# Pulp Replication
Pulp CLI configuration supports defining multiple Pulp instances[0]
An ansible role can easily talk to different servers [1]
[0] https://docs.pulpproject.org/pulp_cli/configuration/#config-profiles
[1] https://github.com/mdellweg/squeezer/tree/replicate_pulp
## Problem Statement
Users have trouble serving the exact same content in multiple data centers (DC) or geographies (Geo).
## The Current Solution
Users setup a Pulp in each DC or Geo and configure them to sync from each other. This takes a lot of work.
## Opportunity
Make configuring one Pulp to "be just like another" easier.
## Terminology
Primary Pulp - The Pulp where content originates from
Replica Pulp - The Pulp that receives it's content from the Primary Pulp
Replica Repo - A Repo on a Replica Pulp that is configured to sync from a Repo on a Primary Pulp
Replica Distribution - A Distribution on Replica Pulp that has the same base_path and Repository pairing as a Distribution on the Primary Pulp
Replica Content Guard - A Content Guard on a Replica Pulp that is configured to guard a Replica Distribution the same way as a Content Guard on the Primary Pulp's Distribution
Background Sync - A on_demand sync followed up by a immediate sync
## Use Cases
As a user I can...
* declare a Replica Repo on a Replica Pulp that also has a remote which will sync from a Primary Pulp
* declare a distribution on a Replica Pulp that matches the repo and base_path of a distribution on a Primary Pulp and any associated content guards
* trigger a background sync on a Replica Pulp Replicate Repo
* configure a periodic task that creates Replicate Repos and Replicate Distributions for all Repositories and Distributions from a Primary Pulp
* configure a priodic task that triggers background syncs every N minutes
## Proposal for CLI
Do the simplest, highest value thing first and deliver that as a fully working thing.
* Create a Replica Repo
* Assumptions
* Each repository has only one distribution associated with it
* CLI command
* pulp file repository replicate --replica-profile <profile name> --name <repository name>
* This command will do:
- Find the repository and associated distribution in the default profile pulp
- Create a remote on the replica pulp pointing to the base_url of the Distribution on the default pulp
- Create a repository on the replica pulp that has the same attributes as the one on the default pulp
- Create a distribution on the replica pulp that matches the distribution on the default pulp
- Sync the repository on the replica pulp
## Proposal for Pulp API
- PulpServer API with full CRUD
- base_url
- username
- password
- api_root
- cert
- key
- verify_ssl
- label_to_replicate
- 'Replicate' action on the PulpServer API will dispatch a Task Group that will do the following:
- If label_to_replicate is specified:
- Search for all distributions with the specified label
- Create a remote, repository, and distribution for each discovered distribution with autopublish enabled
- Sync each repository
- If no label_to_replicate, replicate all distriutions.
## Questions
- What should happen when an upstream distribution is not point to any repository or publication? Syncing would produce a 404.

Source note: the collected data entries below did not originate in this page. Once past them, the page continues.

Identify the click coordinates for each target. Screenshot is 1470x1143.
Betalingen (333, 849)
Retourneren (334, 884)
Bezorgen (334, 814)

- For RPM repositories, which sync_policy should be used? 'mirror_content_only' or 'mirror_complete'?
## Difference between remotes
RpmRemote
- sles_auth_token
UlnRemote
- uln_server_base_url
AptRemote
- distributions
- components
- architectures
- sync_sources
- sync_udebs
- sync_installer
- gpgkey
- ignore_missing_package_indices
ContainerRemote
- upstream_name
- include_foreign_layers
- include_tags
- exclude_tags
- sigstore
RoleRemote (ansible)
CollectionRemote (ansible)
- requirements_file
- auth_url
- token
- sync_dependencies
- signed_only
GitRemote (ansible)
- metadata_only
- git_ref
## Differences between Repositories
RpmRepository
- metadata_signing_service
- original_checksum_types
- last_sync_details
- retain_package_versions
- autopublish
- metadata_checksum_type
- package_checksum_type
- gpgcheck
- repo_gpgcheck
- sqlite_metadata
FileRepository
- manifest
- autopublish
AptRepository
ContainerRepository
- manifest_signing_service
AnsibleRepository
- last_synced_metadata_time
## Differences in Distributions
ContainerDistribution
- namespace
- private
- description